Surrender
Returns the list of files which should be surrendered to the ether.
Installation
go test
go build surrender.go
mv ./surrender /usr/local/bin/
Usage
Acts as a filter, returning files which should be removed from a backup scheme:
$ find /var/backup/database -type f | \
sort --reverse | \
surrender --most-recent=7 --weekly=5 --monthly=12 --yearly=2 | \
xargs rm --verbose
Would keep the most recent 7 files, irrespective of their dates, the 5 most recent weekly backups, the 12 most recent monthly backups, and the 2 most recent yearly backups. Backup dates are determined from the file's path, which must match the following regular expression:
\b((?:19|[2-9]\d)\d{2})[-_./]?(0[1-9]|1[012])[-_./]?(0[1-9]|[12][0-9]|3[01])

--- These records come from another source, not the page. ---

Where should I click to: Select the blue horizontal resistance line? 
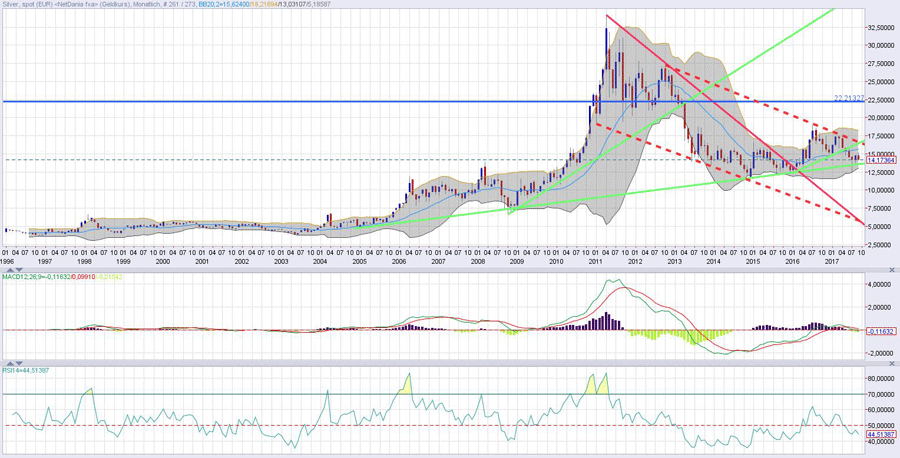click(300, 102)
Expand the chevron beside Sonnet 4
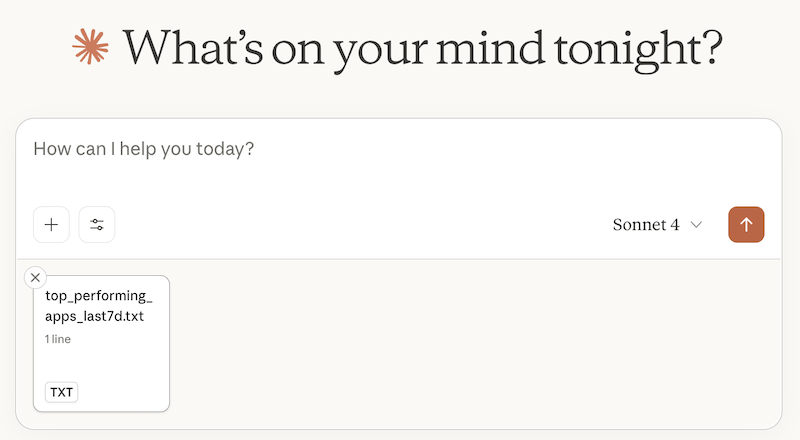800x440 pixels. click(x=696, y=225)

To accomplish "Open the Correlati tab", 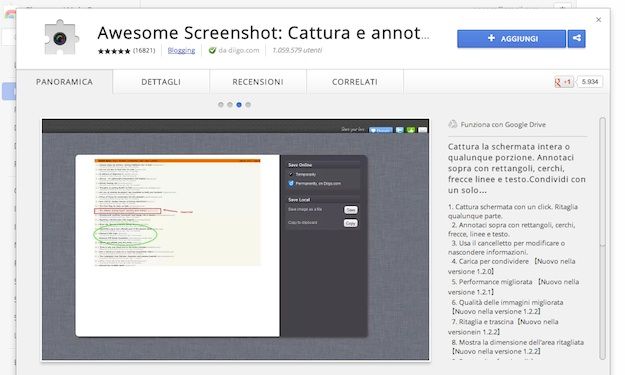I will (x=355, y=82).
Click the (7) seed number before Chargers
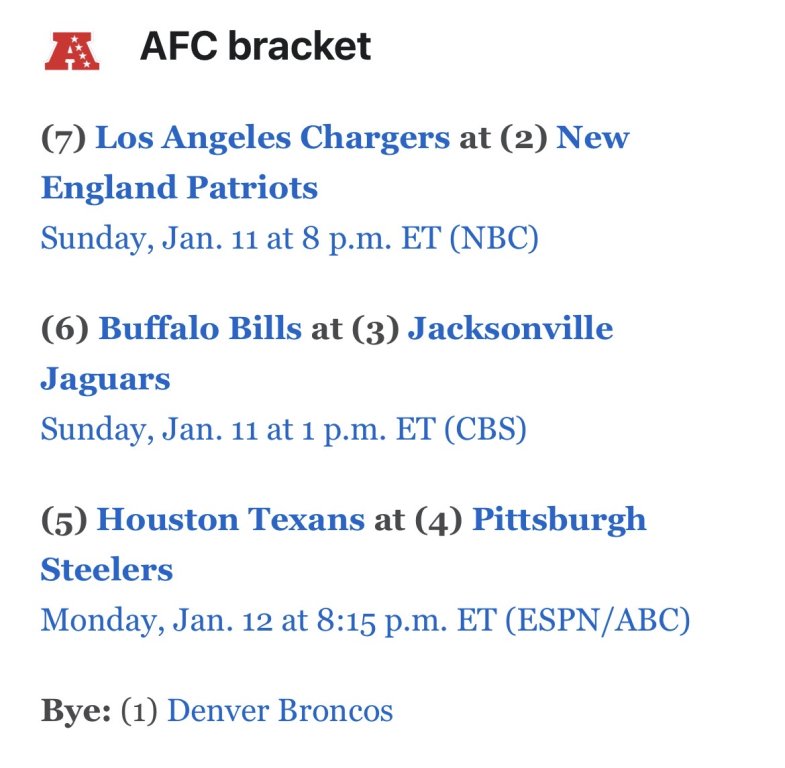 click(x=63, y=137)
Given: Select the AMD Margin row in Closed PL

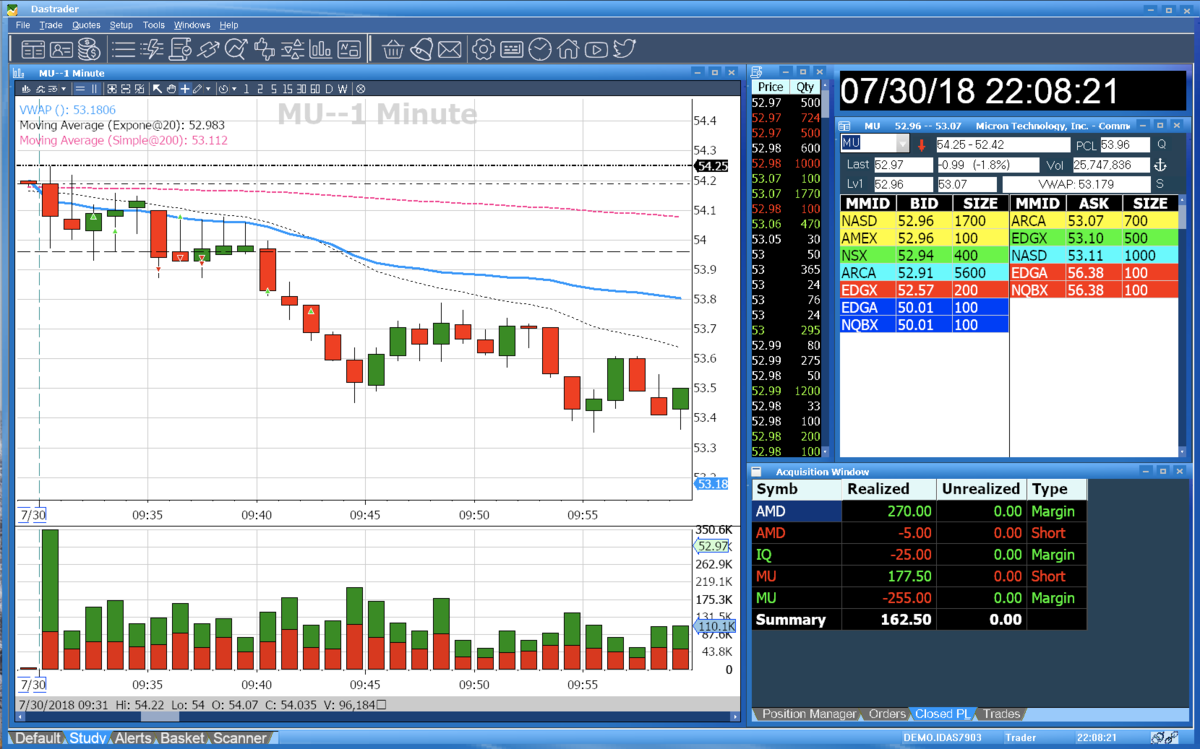Looking at the screenshot, I should 918,511.
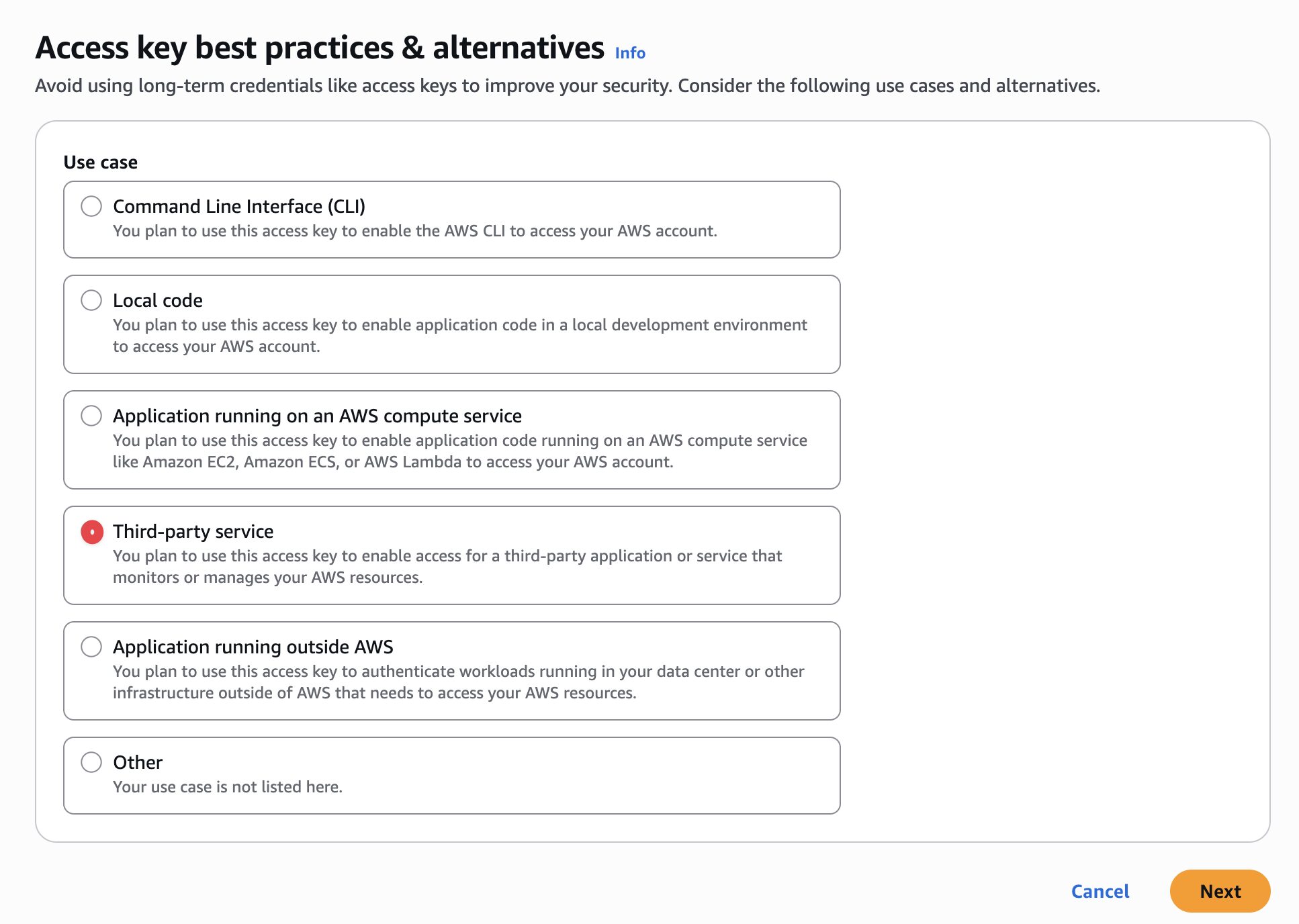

This regular expression matches schemes like this:
- /var/backup/database/contacts-20130811T130914.sql.gz
- /var/backup/database/contacts-2013-08-11.13-09-14.sql.gz
- /var/backup/database/contacts/2013/08/11.sql.gz
which seems to be common enough.
Anything that does not match the regular expression is reported as a warning on STDERR, and filtered from STDOUT, implying the file must be kept.
Incidentally, all parameters to surrender are optional. The default values are the ones expressed above. surrender uses a constant amount of memory, related to the maximum number of kept files. To achieve the constant memory promise, the input must be reverse sorted before being passed as input to surrender.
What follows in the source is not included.